Ею, как животворящею росой, обрызганы страницы его книг. Он звал на землю красивую жизнь, где справедливость и нет нужды и где труд положен в основу существованья. Знал он также безмерно трудную цену такой красоте, и никогда не усомнился, хватит ли у его народа духовных средств на её оплату. Достоевскому в дневнике писателя за 1877 год казалось, что Россия уже стоит накануне событий. Гораздо позже Антон Павлович определял расстоянье до них в двести лет. Эти равно пророческие сроки не совпадают потому лишь, что медленней всего время течёт на рассвете, и последний, самый холодный и тяжкий час перед восходом солнца тянется почти тысячелетье.

■ Исходные записи ■
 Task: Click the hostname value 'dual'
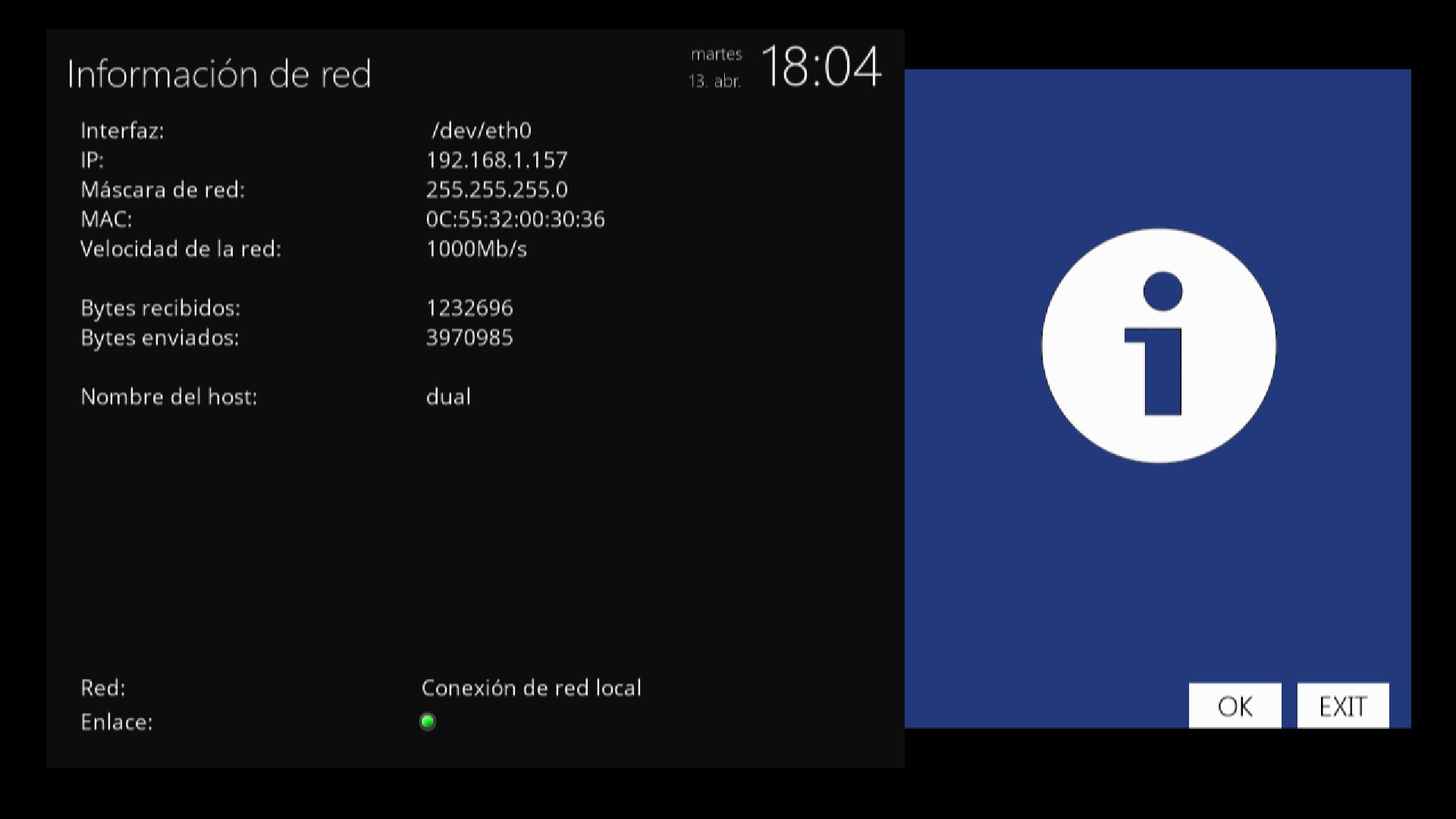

--

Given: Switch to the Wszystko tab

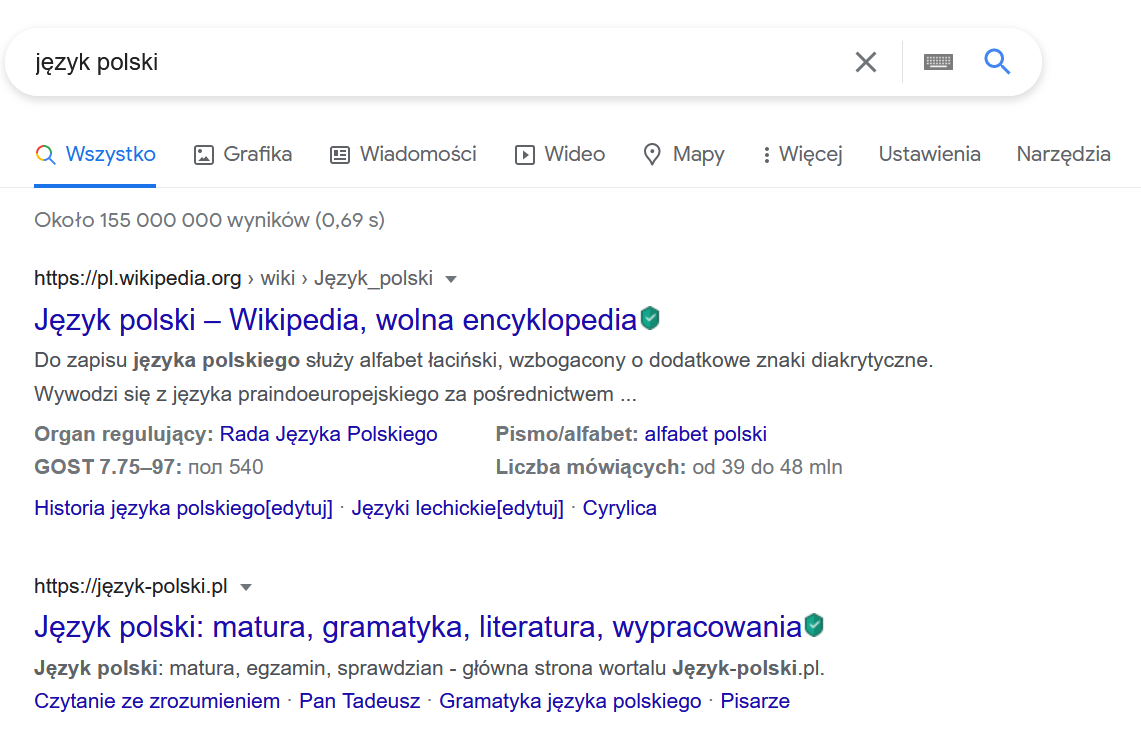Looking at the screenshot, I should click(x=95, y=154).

■ Задание 1 ■
Перечислите все черты красивой жизни, которые названы во фрагменте страницы в предложении, начинающемся словами «Он звал на землю».
■ Задание 2 ■
Продублируйте дословно отрезок фрагмента страницы от «Ею, как животворящею» до «тянется почти тысячелетье.» включительно.
Записи взяты из другого источника.

■ Решение задания 1 ■
Справедливость; нет нужды; труд положен в основу существованья.

■ Решение задания 2 ■
Ею, как животворящею росой, обрызганы страницы его книг. Он звал на землю красивую жизнь, где справедливость и нет нужды и где труд положен в основу существованья. Знал он также безмерно трудную цену такой красоте, и никогда не усомнился, хватит ли у его народа духовных средств на её оплату. Достоевскому в дневнике писателя за 1877 год казалось, что Россия уже стоит накануне событий. Гораздо позже Антон Павлович определял расстоянье до них в двести лет. Эти равно пророческие сроки не совпадают потому лишь, что медленней всего время течёт на рассвете, и последний, самый холодный и тяжкий час перед восходом солнца тянется почти тысячелетье.